Ein Ackerbürgerstädtchen wid In du striestadt

Auszug aus dem im Petermänken-Verlag erschienenen Buch Mit schwerem Gepäck auf steinigem Weg

Nicht der feudale Gutsbesitzer von Putlitz hat dem Städtchen Wittenberge, das im Jahre 1800 nicht mehr als achthundert Einwohner beherbergte, zu höherer Entwicklung verholfen. Gegen die feudalen Ansprüche begannen zuerst bürgerliche Interessen, sich, den Stein-Hardenbergschen Reformen entsprechend, durchzusetzen. Die Schiffahrt auf der Elbe mußte 1819 für den Handel freigegeben werden. Wittenberges Arbeiter dienten seit der Zeit dem Warenverkehr zwischen Berlin und Hamburg. Dampfschiffe, später Schleppdampfer mit ganzen Zügen von Kähnen passierten täglich den Hafen in Wittenberge. Zeitweise zählte man hundertzwanzig durch­fahrende Kähne an einem Tag.

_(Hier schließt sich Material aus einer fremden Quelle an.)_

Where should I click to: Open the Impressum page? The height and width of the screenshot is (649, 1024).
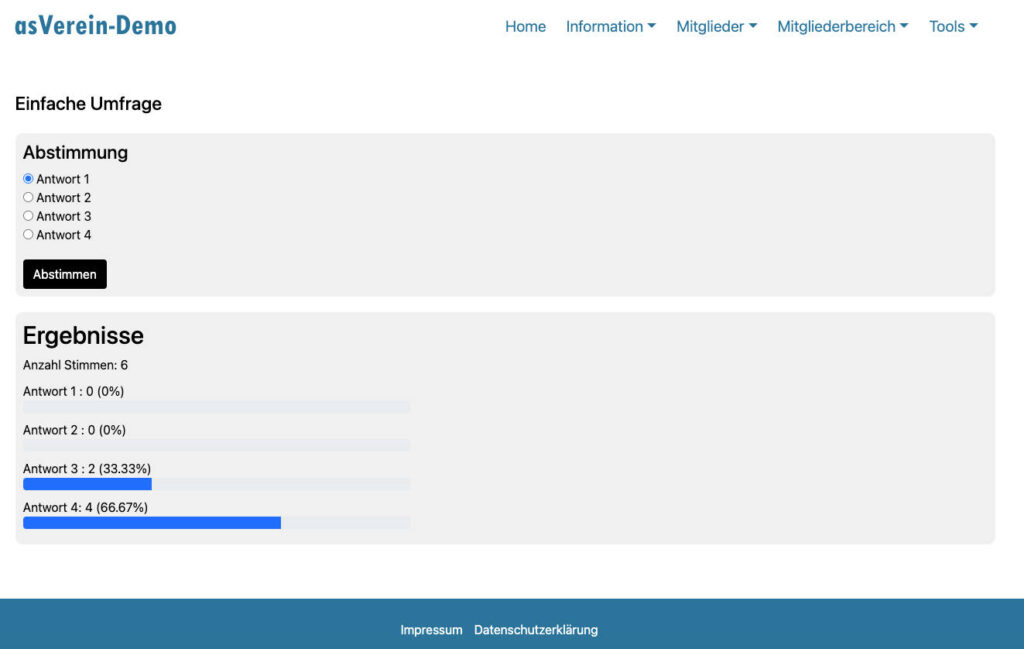(x=431, y=630)
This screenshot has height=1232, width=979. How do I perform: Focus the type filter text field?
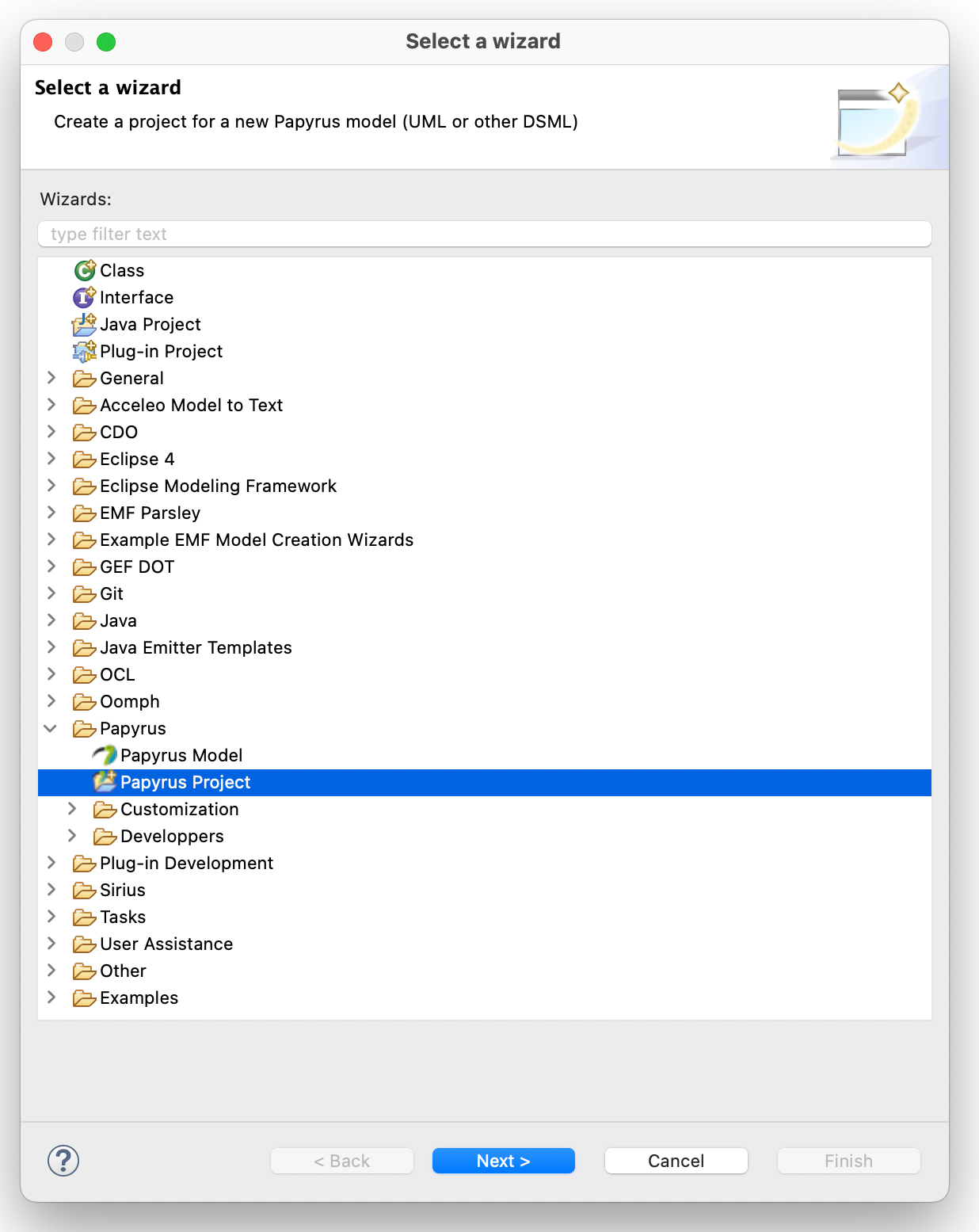point(485,234)
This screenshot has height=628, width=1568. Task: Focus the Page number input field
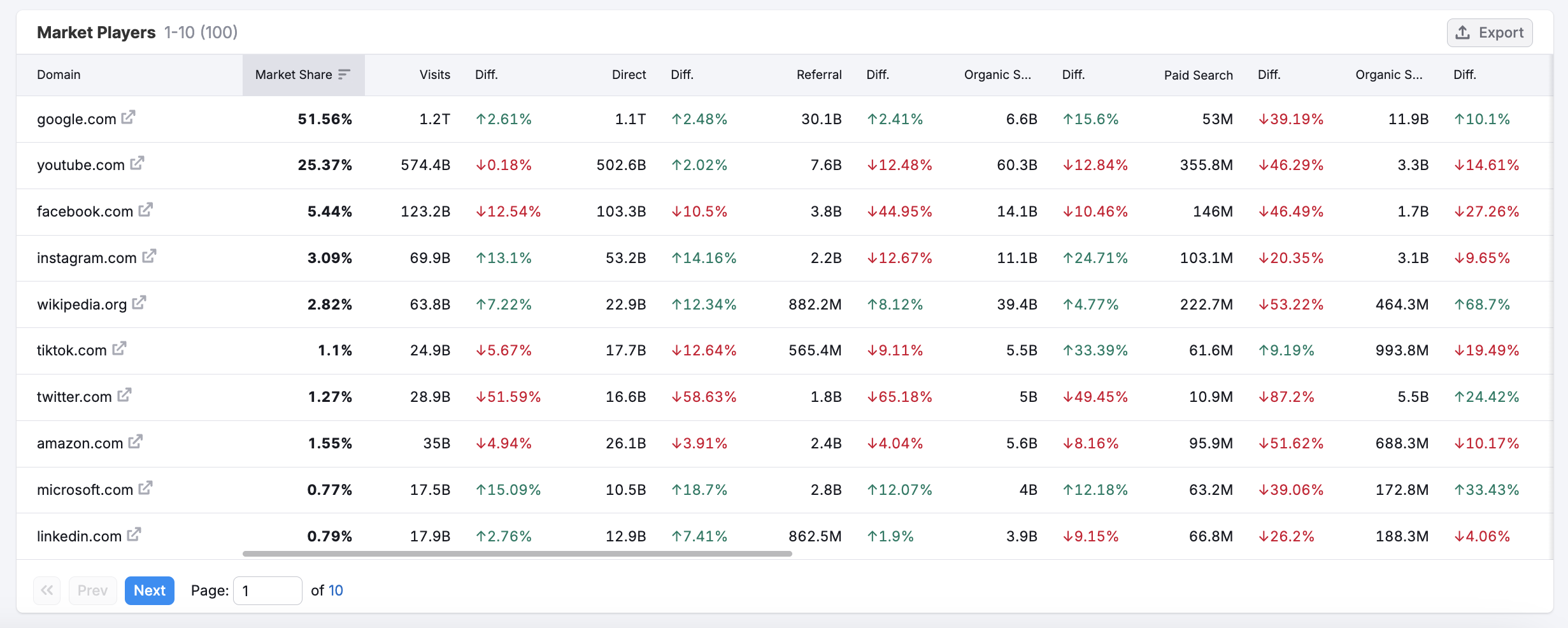[x=267, y=590]
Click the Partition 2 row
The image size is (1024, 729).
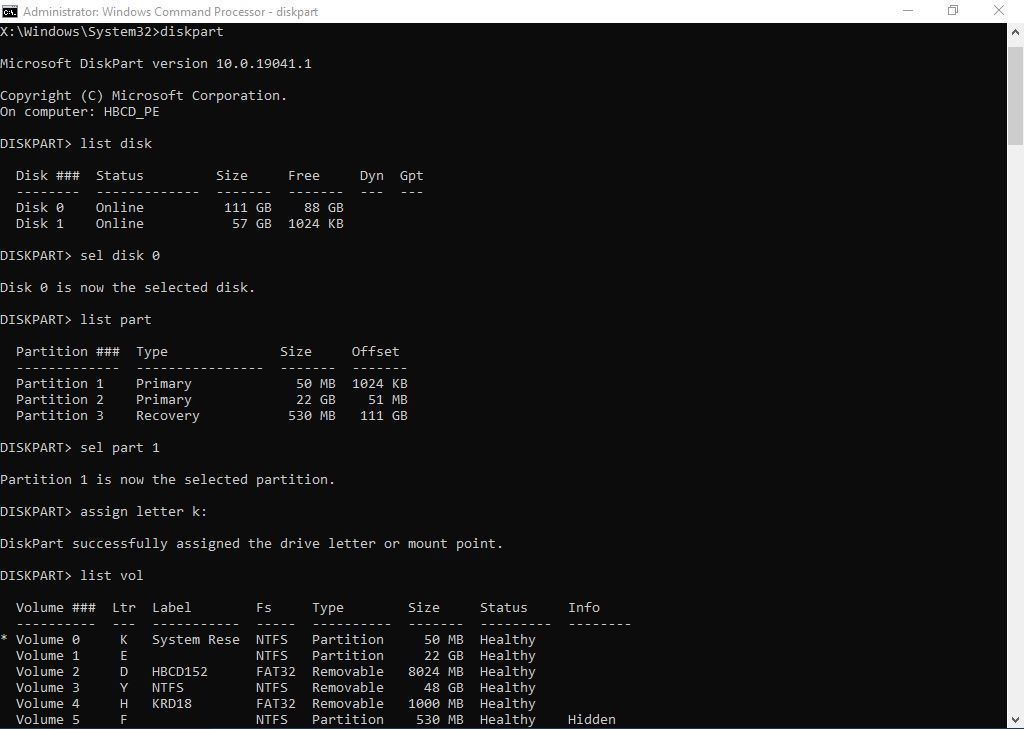(x=211, y=400)
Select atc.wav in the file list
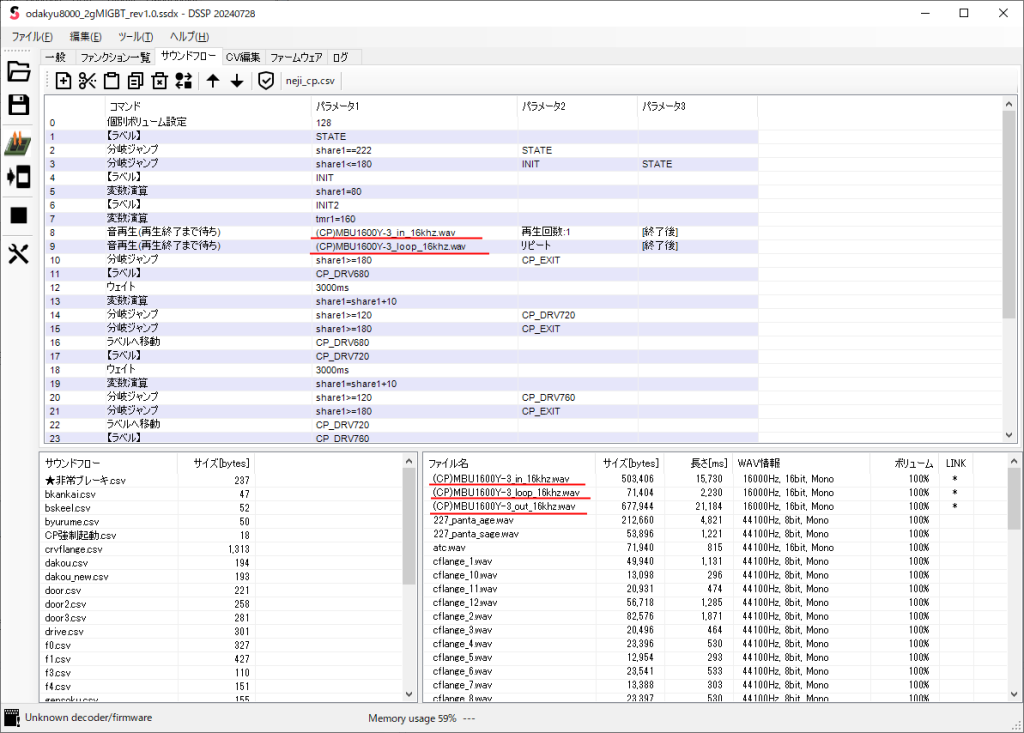Viewport: 1024px width, 733px height. 449,548
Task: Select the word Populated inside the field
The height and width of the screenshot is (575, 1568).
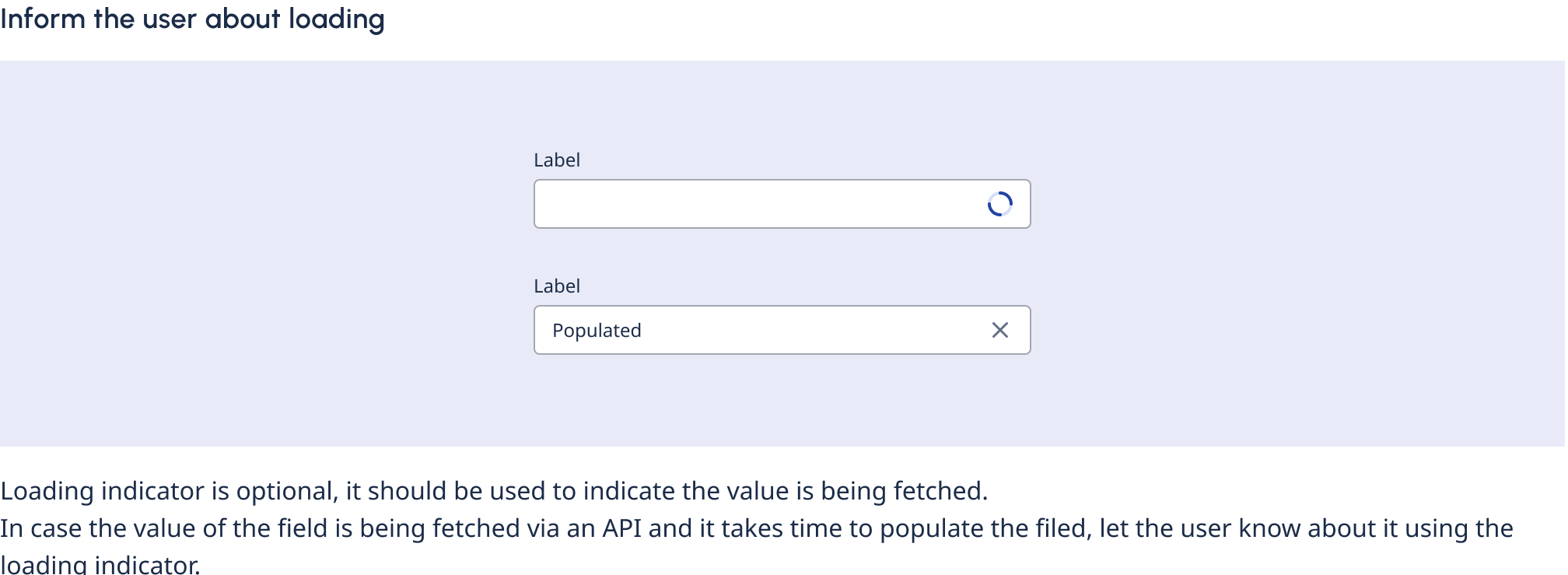Action: 597,330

Es lohnte sich also, in Wittenberge Kapitalien zu investieren und durch Arbeitskräfte, die leicht in die Stadt zu ziehen waren, Profite zu erzielen. Eine Ölmühle wurde 1823 gegründet. Bis 1928 blieb sie im Besitz der Familie Herz. Dann wandelte sich das Unternehmen zur Märkischen öl- werke-Aktiengesellschaft, deren Generaldirektor und Hauptaktionär der Amerikaner Luis Roever wurde.

Nachdem 1848 zwischen Berlin und Hamburg auch der Bahnverkehr er­öffnet worden war, wurde 1850 in Wittenberge eine große Tuchfabrik errichtet.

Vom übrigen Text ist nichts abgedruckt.